Anti-malware software SHALL be installed, configured, and regularly updated (automatic updates if possible) on all endpoints and servers in the business environment.
Anti-malware software is one of the most used cybersecurity controls. It has been around for a long time and continues to help many individuals and businesses stay safe online. Anti-malware software is a program that monitors a computer or network to identify all major types of malware and prevent or contain malware incidents. Generally, anti-malware software is an umbrella term that describes security software with potentially different focuses when it comes to malware types. For example, there are anti-virus, anti-spyware, anti-rootkit, and anti-ransomware. As part of the procurement process for third-party anti-malware software, businesses should closely study the exact functionality of the software to ensure it addresses the specific categories of malicious software that the business wants to detect and prevent.
Anti-malware software utilizes a database of known malware signatures that have been obtained from previous malware infections across the world. The software scans the user’s file system for any data that matches a signature in the database. If a malware signature is detected, the program will present the end user with an alert and several options. This includes the option to quarantine the malicious program to prevent it from interacting with the rest of the system. This does not purge the malware from the system, instead allowing the user to assess the validity of the detection. In addition to quarantining, the anti-malware program gives the option to remove the malicious program completely. This can be done immediately or after putting the malicious program in quarantine. Anti-malware software is known for being vulnerable to false positives, so it is important to assess the validity of detected malware before completely removing it.

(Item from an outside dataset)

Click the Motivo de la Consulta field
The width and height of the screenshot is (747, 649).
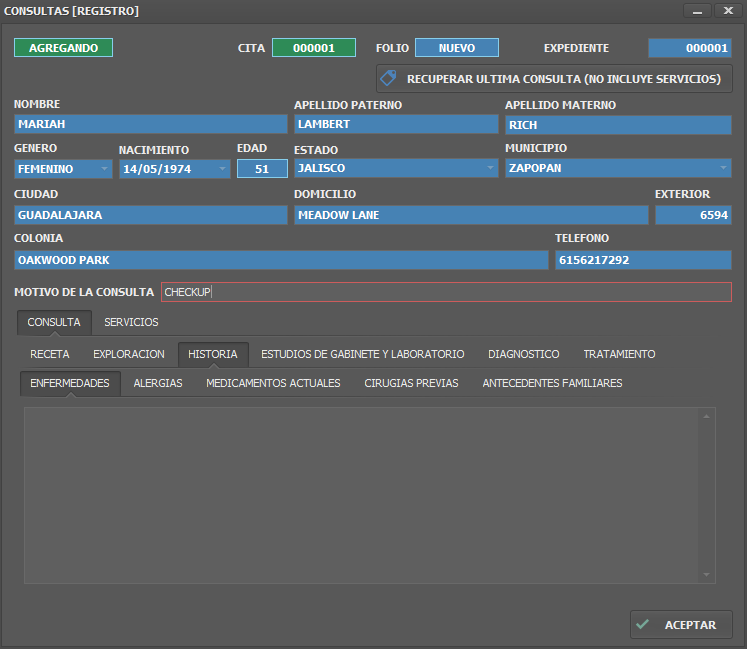446,292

Since anti-malware software utilizes signatures, users need to ensure the program stays updated. Without updates, the software cannot pull down the latest malware signatures, meaning brand new strains of malware will not be detected by it. It is also important to recognize that no database of signatures is going to have every single piece of malware within it. This means some brand-new malware programs could infect systems without being detected by the anti-malware software. This highlights the need for a defense-in-depth approach to workplace cybersecurity; anti-malware software should not be the only security control in place on end systems. More anti-malware programs are making use of heuristic detection mechanisms rather than just signatures. Heuristics review system activity and compare it to a clean baseline of regular activity, generating alerts for strange behavior outside of normal trends. This is crucial for addressing new cyber threats like fileless malware.

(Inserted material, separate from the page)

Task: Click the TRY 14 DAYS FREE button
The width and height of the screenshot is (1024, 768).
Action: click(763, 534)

Businesses should carefully assess the need for anti-malware software in their environments. Many operating systems have anti-malware programs built in, such as Windows Defender. If properly managed, these programs can be sufficient on their own. However, businesses may desire a third-party solution. If so, a cost-benefit analysis should be carried out to justify the need for an external solution. Businesses must also carefully review their options for anti-malware software suites before purchasing one. Many popular anti-malware programs have undergone scrutiny for issues relating to data privacy and use of intrusive advertising on end systems. It is the responsibility of the business to research products to catch issues like these. In an environment with ten or more endpoints in use, the business should opt for a centralized anti-malware suite. In this deployment method, anti-malware software is deployed to individual hosts, but the software itself is managed by a central dashboard controlled by IT or Incident Response staff. This enables quicker response measures during malware incidents. In addition to employee endpoints, anti-malware software should be installed on all servers hosted on the business network.